_Exercise prompt_. Using the data beneath, show every line that includes the word "computer".

_Task material_.

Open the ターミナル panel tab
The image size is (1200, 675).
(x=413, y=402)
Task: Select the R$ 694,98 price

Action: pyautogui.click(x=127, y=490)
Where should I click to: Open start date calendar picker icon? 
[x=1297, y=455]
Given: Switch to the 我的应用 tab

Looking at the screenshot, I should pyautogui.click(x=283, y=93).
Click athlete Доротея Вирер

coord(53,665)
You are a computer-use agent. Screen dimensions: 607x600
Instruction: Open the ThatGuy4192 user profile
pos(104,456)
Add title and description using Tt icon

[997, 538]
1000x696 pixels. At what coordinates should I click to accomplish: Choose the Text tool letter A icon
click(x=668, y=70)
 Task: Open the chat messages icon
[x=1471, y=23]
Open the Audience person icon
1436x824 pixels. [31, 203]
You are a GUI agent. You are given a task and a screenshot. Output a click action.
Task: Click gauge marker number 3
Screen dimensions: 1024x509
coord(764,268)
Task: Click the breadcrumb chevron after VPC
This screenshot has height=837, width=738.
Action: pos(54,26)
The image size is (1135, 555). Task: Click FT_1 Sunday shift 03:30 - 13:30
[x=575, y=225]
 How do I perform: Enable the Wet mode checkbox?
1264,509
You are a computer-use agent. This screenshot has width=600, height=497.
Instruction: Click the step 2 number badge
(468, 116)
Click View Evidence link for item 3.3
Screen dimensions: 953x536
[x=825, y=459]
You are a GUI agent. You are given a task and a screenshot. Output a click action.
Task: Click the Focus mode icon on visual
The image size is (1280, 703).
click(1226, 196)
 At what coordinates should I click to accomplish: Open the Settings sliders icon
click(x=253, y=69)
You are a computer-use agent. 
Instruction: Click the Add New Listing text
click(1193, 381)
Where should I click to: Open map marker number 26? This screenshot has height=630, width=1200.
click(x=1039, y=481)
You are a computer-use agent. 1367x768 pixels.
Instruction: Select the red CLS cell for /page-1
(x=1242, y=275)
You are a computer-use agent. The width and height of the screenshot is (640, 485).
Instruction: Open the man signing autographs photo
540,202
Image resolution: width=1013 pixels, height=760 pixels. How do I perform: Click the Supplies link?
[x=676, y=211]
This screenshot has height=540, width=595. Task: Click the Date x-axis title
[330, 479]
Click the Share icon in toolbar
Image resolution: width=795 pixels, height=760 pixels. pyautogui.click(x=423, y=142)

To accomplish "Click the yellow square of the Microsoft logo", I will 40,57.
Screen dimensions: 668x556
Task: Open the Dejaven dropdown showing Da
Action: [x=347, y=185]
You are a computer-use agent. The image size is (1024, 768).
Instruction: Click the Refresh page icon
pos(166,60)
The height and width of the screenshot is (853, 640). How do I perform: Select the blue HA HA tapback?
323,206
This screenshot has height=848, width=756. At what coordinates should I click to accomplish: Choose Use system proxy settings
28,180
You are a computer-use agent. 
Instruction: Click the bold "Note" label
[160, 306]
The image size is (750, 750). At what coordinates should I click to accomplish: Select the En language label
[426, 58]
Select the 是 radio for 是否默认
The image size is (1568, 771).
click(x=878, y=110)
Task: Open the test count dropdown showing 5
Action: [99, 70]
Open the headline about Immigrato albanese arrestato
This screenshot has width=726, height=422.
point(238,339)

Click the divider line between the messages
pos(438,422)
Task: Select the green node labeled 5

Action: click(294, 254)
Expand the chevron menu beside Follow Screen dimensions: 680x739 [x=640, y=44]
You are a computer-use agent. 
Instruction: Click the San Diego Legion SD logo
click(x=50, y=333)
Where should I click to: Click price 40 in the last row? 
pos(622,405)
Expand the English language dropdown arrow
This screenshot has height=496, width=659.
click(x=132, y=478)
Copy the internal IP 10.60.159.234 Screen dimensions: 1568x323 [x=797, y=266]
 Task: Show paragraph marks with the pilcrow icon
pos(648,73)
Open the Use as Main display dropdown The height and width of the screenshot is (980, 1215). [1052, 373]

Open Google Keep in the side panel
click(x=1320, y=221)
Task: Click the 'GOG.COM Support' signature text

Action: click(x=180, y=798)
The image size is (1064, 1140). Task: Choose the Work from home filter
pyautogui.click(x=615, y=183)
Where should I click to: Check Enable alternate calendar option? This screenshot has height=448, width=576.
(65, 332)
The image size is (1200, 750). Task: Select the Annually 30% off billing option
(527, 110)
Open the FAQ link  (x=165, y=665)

_Written response_.
You are a computer-use agent. Screen dimensions: 607x600
You are a computer-use agent. This screenshot has width=600, height=497.
You are a computer-use agent. 
You are a computer-use agent. 1367x768 pixels.
You are a computer-use agent. The width and height of the screenshot is (640, 485).
You are a computer-use agent. The image size is (1024, 768).
You are a computer-use agent. 
You are a computer-use agent. 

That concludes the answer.